§ TASK INSTRUCTIONS
Please write out the listing exactly, leaving each picture out.

§ LISTED RECORDS
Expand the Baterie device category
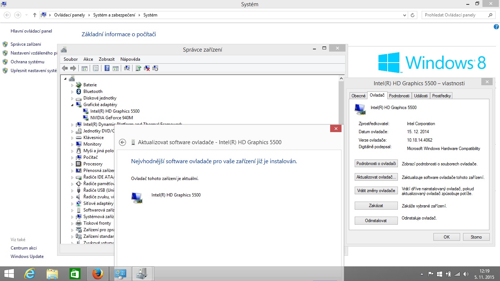This screenshot has height=281, width=500. click(x=72, y=85)
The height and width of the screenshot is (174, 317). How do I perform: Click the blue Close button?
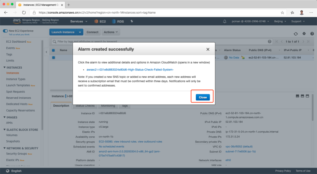pyautogui.click(x=203, y=97)
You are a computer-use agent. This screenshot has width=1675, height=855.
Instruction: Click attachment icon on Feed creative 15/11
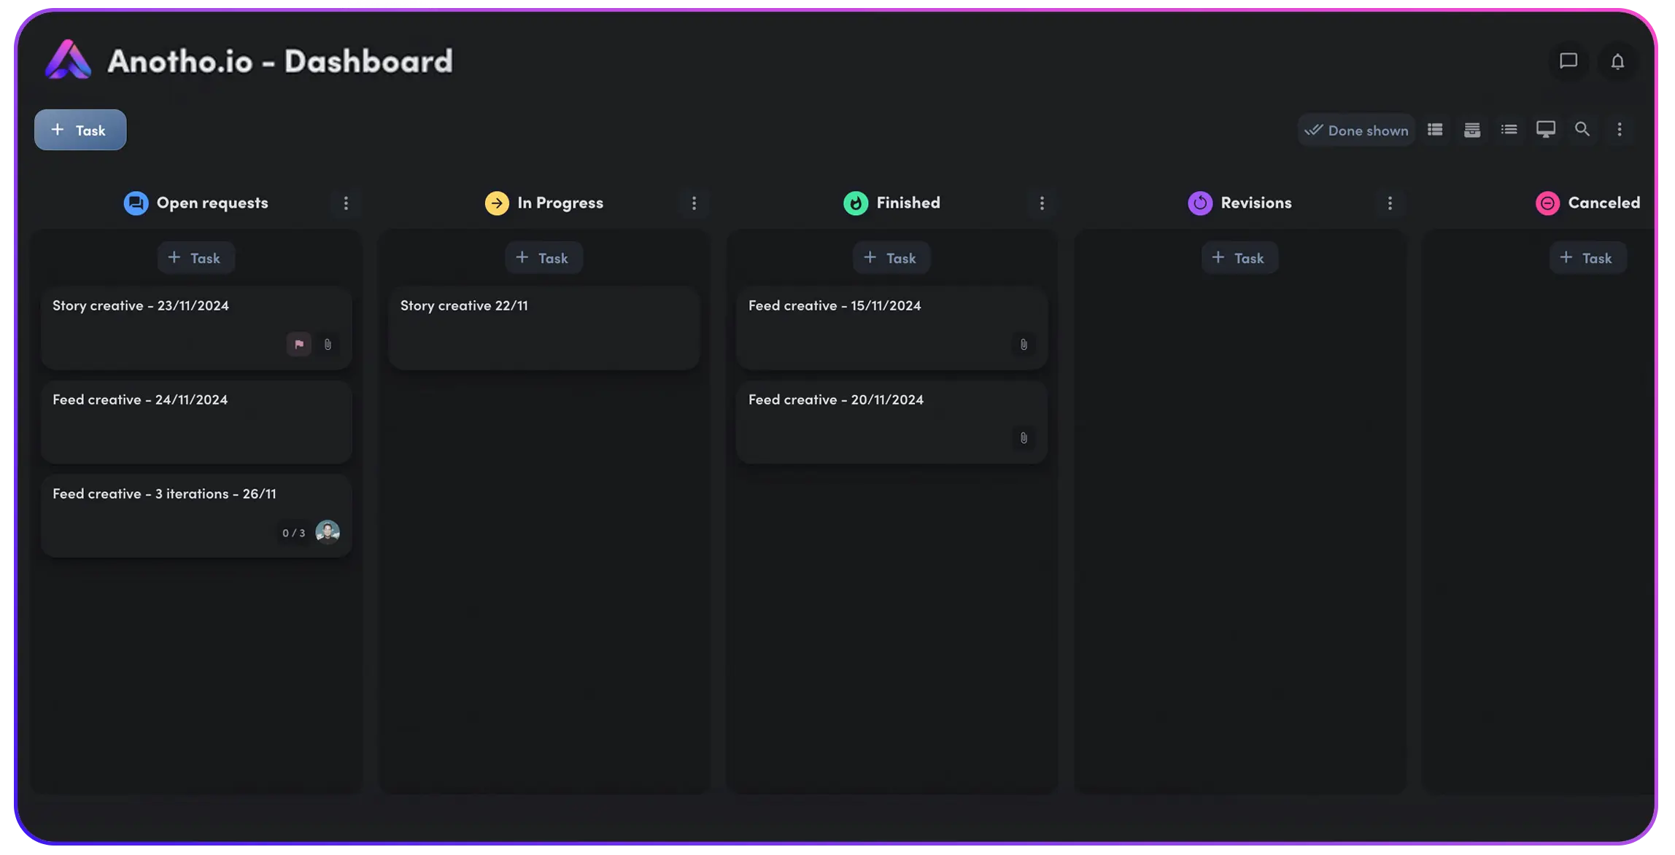point(1024,343)
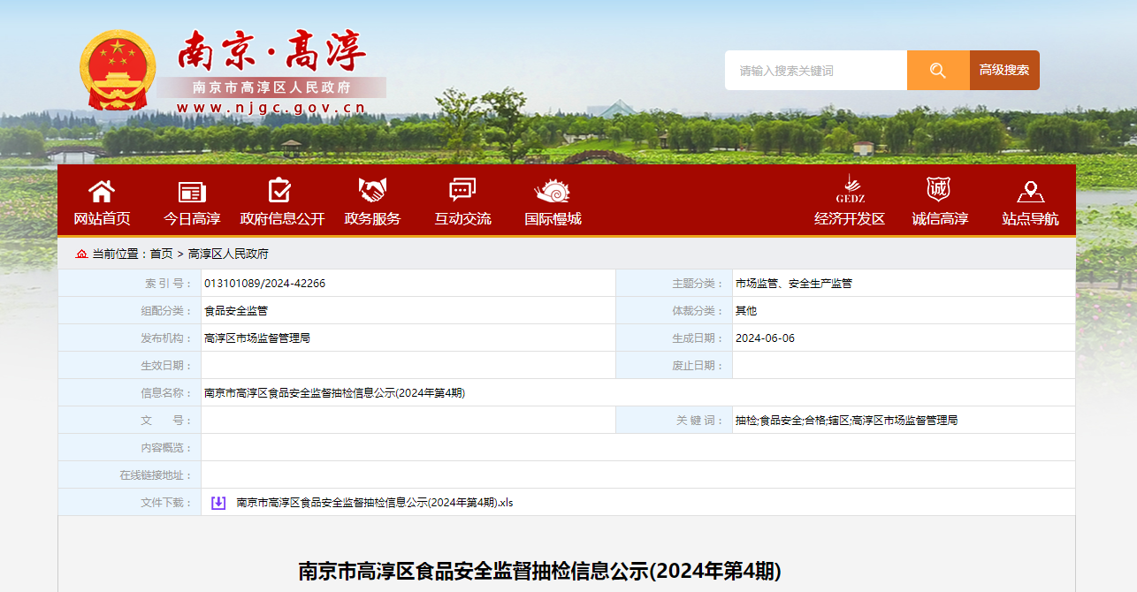
Task: Click the snail icon for 国际慢城
Action: (553, 191)
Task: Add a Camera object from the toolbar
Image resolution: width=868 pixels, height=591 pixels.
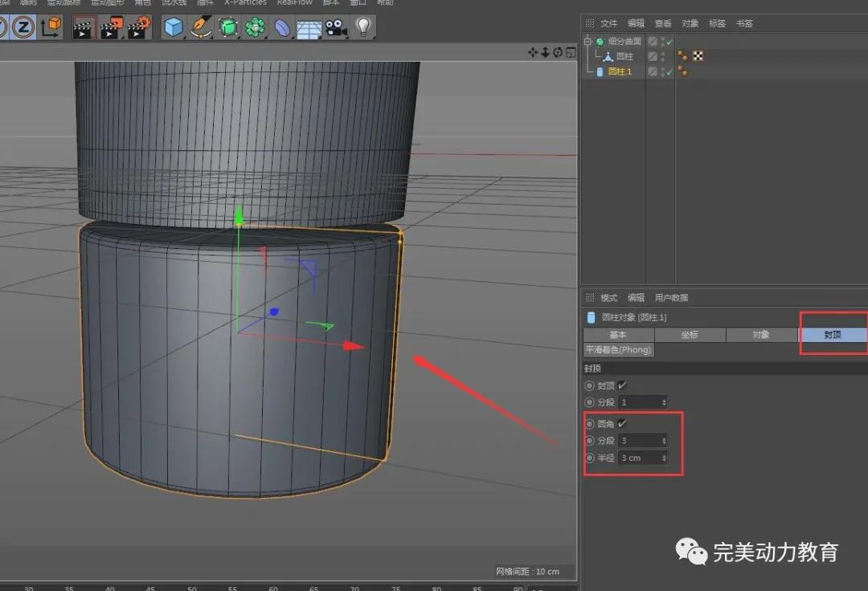Action: 336,28
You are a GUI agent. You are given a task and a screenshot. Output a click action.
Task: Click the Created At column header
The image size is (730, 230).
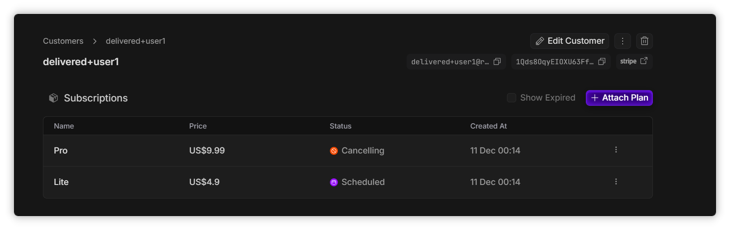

§ SOLUTION FOR THIS PROBLEM
Expand the Baterie device category
This screenshot has height=281, width=500. click(x=72, y=85)
The height and width of the screenshot is (174, 317). How do I perform: Click the blue Close button?
pyautogui.click(x=203, y=97)
You are a computer-use agent. This screenshot has width=1675, height=855.
Instruction: Click attachment icon on Feed creative 15/11
point(1024,343)
Task: Click the snail icon for 国际慢城
Action: (553, 191)
Task: Add a Camera object from the toolbar
Image resolution: width=868 pixels, height=591 pixels.
Action: 336,28
You are a GUI agent. You are given a task and a screenshot. Output a click action.
Task: Click the Created At column header
The image size is (730, 230).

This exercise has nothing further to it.